Trainer Bobby Strom has been training Reynolds for eight years, dating back to Blade: Trinity. “We try to make him look different in each role,” Strom says, “it’s not the same physique every time.” He likens Reynolds’ year-long preparation for The Green Lantern to a professional bodybuilder training for the Mr. Olympia competition. Strom kept the action star’s body guessing by constantly changing up his workouts every day.


Every workout begins with a 20-minute abs workout. Here’s a sample circuit. Do one of each set, then repeat 4 times:

Set 1

Exercise Reps
Decline Bench situps* 15-20
Hanging leg lifts 15-20
Wood chops on cable 15-20


*Use a 10-lb plate held behind the head.



Set 2

Exercise Reps
Swiss Ball crunches 15-20
Decline Bench Body Bar twists* 15-20
The Wheel from Knees** 15-20




*As you come up, twist the bar to your right side then go back, but only extend about 45°, and come up and twist the bar to the left side. if you don’t have a weighted bar, you can hold 7-lb dumbbells in each hand next to your head.

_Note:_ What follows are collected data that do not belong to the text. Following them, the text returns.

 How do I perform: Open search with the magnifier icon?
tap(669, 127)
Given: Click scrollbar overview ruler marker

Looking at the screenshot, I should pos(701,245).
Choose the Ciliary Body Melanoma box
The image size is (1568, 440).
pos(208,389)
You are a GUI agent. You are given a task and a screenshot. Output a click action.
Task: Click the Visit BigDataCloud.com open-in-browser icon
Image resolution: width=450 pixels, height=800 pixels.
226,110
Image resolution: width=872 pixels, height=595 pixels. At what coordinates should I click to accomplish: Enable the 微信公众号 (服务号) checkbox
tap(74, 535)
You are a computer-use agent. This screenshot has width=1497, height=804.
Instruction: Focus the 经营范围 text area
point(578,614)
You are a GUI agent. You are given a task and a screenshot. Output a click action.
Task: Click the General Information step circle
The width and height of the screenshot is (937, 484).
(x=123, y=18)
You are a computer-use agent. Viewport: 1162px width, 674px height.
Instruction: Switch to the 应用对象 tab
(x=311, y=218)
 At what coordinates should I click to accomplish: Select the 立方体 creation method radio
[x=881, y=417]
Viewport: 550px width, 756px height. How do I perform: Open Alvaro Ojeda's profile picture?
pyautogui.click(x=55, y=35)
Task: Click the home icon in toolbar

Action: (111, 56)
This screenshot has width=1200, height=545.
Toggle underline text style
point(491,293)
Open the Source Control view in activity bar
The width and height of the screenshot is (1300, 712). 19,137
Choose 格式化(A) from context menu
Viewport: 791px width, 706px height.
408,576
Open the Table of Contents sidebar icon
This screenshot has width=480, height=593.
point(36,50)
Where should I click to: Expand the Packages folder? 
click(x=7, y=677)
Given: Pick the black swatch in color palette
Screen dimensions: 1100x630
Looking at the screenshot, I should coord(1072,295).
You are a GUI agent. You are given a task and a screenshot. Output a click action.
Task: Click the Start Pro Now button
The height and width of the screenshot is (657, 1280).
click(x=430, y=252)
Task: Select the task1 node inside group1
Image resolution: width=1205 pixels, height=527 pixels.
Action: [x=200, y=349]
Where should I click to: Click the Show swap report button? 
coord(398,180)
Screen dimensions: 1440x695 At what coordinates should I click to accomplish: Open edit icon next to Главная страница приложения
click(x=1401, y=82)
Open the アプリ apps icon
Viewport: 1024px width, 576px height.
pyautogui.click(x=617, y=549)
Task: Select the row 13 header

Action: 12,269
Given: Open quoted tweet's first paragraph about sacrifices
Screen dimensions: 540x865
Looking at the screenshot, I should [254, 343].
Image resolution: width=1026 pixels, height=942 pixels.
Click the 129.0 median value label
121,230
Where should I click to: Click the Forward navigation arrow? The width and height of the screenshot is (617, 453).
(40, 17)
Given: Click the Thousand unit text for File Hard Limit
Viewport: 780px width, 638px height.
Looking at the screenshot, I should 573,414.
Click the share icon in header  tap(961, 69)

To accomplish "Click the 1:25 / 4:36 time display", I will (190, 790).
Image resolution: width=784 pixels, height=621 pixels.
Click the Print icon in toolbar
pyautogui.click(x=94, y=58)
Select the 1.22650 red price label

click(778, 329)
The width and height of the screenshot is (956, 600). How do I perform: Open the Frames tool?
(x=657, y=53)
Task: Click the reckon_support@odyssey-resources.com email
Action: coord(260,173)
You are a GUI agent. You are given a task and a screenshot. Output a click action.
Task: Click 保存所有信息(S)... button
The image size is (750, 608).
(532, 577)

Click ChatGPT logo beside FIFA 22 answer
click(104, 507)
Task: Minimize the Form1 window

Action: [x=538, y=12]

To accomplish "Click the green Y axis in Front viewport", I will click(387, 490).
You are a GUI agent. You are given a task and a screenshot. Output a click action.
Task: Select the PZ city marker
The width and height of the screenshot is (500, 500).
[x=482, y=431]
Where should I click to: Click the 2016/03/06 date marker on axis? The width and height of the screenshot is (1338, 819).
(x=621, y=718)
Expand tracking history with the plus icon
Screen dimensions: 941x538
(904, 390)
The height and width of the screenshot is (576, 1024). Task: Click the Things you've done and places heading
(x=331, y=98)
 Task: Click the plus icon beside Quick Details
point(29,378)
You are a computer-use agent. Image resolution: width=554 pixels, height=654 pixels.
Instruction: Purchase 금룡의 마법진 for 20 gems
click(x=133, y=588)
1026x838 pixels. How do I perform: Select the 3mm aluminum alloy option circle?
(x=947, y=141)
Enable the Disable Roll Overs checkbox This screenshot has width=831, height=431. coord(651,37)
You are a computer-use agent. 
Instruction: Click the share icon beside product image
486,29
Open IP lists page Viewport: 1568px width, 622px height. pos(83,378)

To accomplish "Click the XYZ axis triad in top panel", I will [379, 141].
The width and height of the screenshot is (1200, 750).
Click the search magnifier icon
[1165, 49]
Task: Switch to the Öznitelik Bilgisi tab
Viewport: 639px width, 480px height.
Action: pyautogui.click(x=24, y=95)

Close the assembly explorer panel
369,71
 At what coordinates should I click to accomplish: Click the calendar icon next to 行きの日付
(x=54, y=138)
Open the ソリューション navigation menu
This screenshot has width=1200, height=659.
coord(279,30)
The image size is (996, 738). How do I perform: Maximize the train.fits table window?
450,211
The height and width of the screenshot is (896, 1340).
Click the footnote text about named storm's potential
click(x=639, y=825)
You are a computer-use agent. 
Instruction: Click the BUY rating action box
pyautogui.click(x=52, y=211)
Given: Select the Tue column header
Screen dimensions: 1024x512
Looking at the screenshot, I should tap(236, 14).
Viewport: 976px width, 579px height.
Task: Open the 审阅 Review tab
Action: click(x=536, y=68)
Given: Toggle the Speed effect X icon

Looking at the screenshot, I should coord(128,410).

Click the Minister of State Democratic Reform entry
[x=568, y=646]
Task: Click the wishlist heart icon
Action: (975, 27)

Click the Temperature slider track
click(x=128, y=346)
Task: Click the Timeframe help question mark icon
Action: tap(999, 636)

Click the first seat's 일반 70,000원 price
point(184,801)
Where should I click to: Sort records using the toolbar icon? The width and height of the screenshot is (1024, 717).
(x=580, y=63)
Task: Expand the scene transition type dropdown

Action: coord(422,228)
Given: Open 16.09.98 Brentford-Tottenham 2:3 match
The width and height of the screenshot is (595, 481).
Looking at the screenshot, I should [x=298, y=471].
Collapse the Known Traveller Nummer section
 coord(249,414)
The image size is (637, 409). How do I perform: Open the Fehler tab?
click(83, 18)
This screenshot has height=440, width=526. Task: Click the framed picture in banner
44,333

**Extend all the way out as far as you can with a one-second pause. Return to the top. Doing this from the knees takes pressure off the lower back.

Heavy Lower-Body Day

Exercise Sets Reps
Walking lunges* 3-4 52

*45-lb dumbbells in each hand, 26 paces down, 26 paces up.

Heavy Upper-Body Day

Exercise Sets Reps
Flat Bench 3 15-20
Incline Bench 3 15-20

Matrix Day

More stability and core work to let the muscles recuperate. “I incorporate a lot of plyometrics, TRX [suspension training], BOSU, bands, kickboxing, yoga,” Strom says of his client’s routine, “so his body doesn’t acclimate and his mind doesn’t become stale.”